Lunch on the way to Ilchester where we see sculptured thatch with straw birds on top. Then to Bath (a lovely town, struck me the same way as Chch (Christchurch) did when I first saw it – lovely air and light, bridges – old buildings) by way of cornfields being flown over, Van Gogh-like, by crows. Out of Bath on the Dinsley road. Spent time finding camping place – tried to climb a steep hill – but for car, 1 in 4 won't go. Camped by Belan road.

August 3, 1962, Friday

Another noisy night – when it's not traffic, it's birds. A goodish start, and on to Nymphfield (lovely name) where we vanished into a Neolithic burial chamber under Uley Bury Tumelus. Lovely campsite just next door. Then (with views of the Severn and Wales) to Strand. Shopped, went round Strand three times trying to find way out, and on to Plainswick to find a heraldic painter.

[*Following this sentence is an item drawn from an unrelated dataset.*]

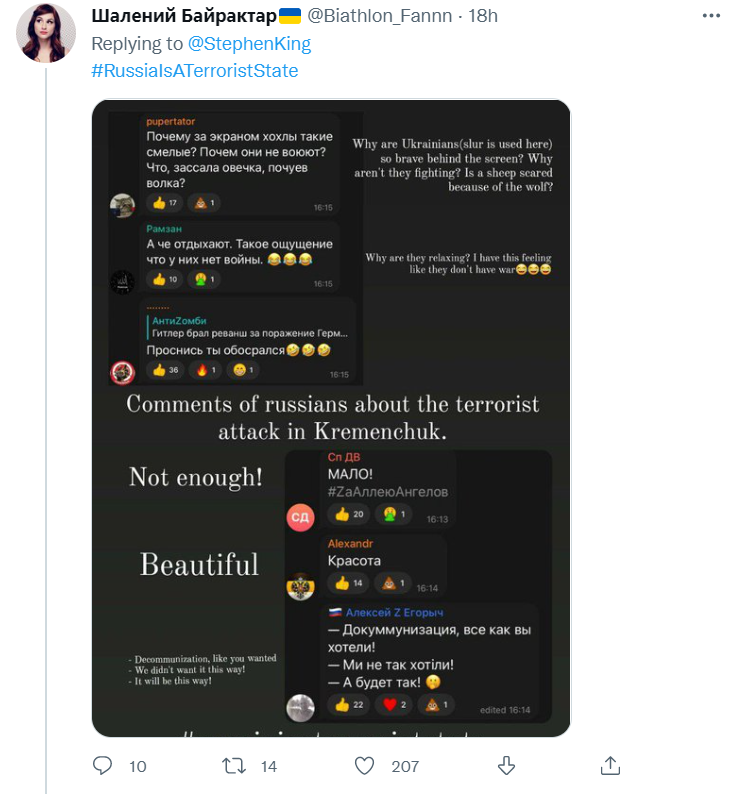Screen dimensions: 729x794
Task: Open the tweet's more options menu
Action: click(711, 16)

Found, instead, an entire exhibition by Gloucestershire Craft Guild – all earning a substantial part of their income through potting, weaving, glass engraving, woodcarving etc. Had time, because exhibition only being set up, to talk to everyone. Some lovely stuff – painting, glass engravings and natural wool tweeds.

Raining now. On to Prinknash Abbey, where we looked at their pots and had a cup of tea, then to the Widcombe Roman villa - tiles and walls remaining of a villa with a lovely view of a valley. Camped in rain under trees beside cricket pitch.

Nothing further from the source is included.